- [Required work]:
Only the line containing "Qty (550, 129)" and the lines after it, up to the end of the listing, should be written out, each exactly as given.

- [Data]:
○ ○ ○ ○ ○

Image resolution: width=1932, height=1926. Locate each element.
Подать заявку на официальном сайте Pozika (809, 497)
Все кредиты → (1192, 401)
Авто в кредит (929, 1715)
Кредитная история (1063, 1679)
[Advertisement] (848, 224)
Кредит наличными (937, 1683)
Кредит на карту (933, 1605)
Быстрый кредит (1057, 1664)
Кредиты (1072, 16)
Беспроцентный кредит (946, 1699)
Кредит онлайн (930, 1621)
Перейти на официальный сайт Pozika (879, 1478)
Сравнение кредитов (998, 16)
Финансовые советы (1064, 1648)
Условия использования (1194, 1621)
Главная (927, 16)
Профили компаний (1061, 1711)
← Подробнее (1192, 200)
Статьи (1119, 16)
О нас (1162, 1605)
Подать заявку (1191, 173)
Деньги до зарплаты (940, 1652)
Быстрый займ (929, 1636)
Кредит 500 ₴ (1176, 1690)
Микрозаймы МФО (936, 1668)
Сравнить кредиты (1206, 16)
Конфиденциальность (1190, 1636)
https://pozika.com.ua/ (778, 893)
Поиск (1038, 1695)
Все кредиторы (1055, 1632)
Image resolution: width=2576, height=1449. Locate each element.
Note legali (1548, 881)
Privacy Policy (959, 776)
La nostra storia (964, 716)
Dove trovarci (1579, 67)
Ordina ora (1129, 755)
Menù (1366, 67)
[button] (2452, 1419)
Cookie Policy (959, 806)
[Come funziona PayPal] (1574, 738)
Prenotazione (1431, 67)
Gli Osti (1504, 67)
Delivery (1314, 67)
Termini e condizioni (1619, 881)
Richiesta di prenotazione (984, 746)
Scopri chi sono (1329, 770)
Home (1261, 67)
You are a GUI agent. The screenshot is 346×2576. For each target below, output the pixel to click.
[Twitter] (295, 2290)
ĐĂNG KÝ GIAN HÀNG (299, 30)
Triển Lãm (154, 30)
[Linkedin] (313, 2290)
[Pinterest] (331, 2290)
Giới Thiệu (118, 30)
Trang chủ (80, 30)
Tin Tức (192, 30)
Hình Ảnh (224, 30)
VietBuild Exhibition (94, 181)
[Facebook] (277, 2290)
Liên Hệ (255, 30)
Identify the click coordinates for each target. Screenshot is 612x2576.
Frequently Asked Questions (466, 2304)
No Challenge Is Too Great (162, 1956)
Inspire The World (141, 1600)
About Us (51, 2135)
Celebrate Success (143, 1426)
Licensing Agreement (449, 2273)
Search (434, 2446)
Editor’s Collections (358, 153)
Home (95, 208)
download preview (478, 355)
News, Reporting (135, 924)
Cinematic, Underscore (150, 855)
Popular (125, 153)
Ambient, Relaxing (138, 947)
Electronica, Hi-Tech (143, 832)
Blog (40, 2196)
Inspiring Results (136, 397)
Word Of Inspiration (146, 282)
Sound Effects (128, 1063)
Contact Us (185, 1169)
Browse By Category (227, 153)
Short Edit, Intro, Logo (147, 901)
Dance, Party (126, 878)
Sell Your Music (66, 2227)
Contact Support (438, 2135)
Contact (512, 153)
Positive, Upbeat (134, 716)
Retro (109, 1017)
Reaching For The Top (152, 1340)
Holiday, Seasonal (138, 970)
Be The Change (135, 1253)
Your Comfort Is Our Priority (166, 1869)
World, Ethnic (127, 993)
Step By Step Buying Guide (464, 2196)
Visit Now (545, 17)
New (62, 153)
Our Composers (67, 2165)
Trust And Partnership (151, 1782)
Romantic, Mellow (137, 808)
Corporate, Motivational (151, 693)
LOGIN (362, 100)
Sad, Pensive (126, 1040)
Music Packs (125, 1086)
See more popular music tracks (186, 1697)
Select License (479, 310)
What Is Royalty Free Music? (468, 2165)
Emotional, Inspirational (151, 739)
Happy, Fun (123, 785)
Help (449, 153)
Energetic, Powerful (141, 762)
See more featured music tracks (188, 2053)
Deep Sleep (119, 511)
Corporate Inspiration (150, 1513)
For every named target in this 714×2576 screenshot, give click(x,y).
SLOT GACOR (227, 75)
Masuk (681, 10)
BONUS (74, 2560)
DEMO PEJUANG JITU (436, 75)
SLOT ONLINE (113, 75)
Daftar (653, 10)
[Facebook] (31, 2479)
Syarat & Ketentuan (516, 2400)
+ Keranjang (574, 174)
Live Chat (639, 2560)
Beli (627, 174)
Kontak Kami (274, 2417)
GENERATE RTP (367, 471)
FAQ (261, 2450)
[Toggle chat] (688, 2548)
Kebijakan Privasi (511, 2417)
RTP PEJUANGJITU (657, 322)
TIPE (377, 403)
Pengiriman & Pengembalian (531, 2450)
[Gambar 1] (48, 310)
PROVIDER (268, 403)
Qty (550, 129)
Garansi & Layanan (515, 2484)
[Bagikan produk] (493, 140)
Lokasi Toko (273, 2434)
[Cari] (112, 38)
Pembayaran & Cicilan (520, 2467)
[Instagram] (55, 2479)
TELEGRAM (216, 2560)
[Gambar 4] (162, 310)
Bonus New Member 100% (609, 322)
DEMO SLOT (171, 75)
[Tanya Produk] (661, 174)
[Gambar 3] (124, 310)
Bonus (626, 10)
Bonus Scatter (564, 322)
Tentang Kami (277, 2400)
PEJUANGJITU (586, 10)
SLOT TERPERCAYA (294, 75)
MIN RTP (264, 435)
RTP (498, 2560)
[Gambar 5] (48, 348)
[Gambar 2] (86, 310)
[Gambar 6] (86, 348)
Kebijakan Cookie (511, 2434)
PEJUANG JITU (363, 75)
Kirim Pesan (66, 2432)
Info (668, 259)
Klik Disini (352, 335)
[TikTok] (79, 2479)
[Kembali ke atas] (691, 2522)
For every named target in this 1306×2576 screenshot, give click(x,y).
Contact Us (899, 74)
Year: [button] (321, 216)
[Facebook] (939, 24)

○ ○ ○ ○ ○

- [Answer box]:
Qty (550, 129)
Garansi & Layanan (515, 2484)
[Bagikan produk] (493, 140)
Lokasi Toko (273, 2434)
[Cari] (112, 38)
Pembayaran & Cicilan (520, 2467)
[Instagram] (55, 2479)
TELEGRAM (216, 2560)
[Gambar 4] (162, 310)
Bonus New Member 100% (609, 322)
DEMO SLOT (171, 75)
[Tanya Produk] (661, 174)
[Gambar 3] (124, 310)
Bonus (626, 10)
Bonus Scatter (564, 322)
Tentang Kami (277, 2400)
PEJUANGJITU (586, 10)
SLOT TERPERCAYA (294, 75)
MIN RTP (264, 435)
RTP (498, 2560)
[Gambar 5] (48, 348)
[Gambar 2] (86, 310)
[Gambar 6] (86, 348)
Kebijakan Cookie (511, 2434)
PEJUANG JITU (363, 75)
Kirim Pesan (66, 2432)
Info (668, 259)
Klik Disini (352, 335)
[TikTok] (79, 2479)
[Kembali ke atas] (691, 2522)
For every named target in this 1306×2576 screenshot, give click(x,y).
Contact Us (899, 74)
Year: [button] (321, 216)
[Facebook] (939, 24)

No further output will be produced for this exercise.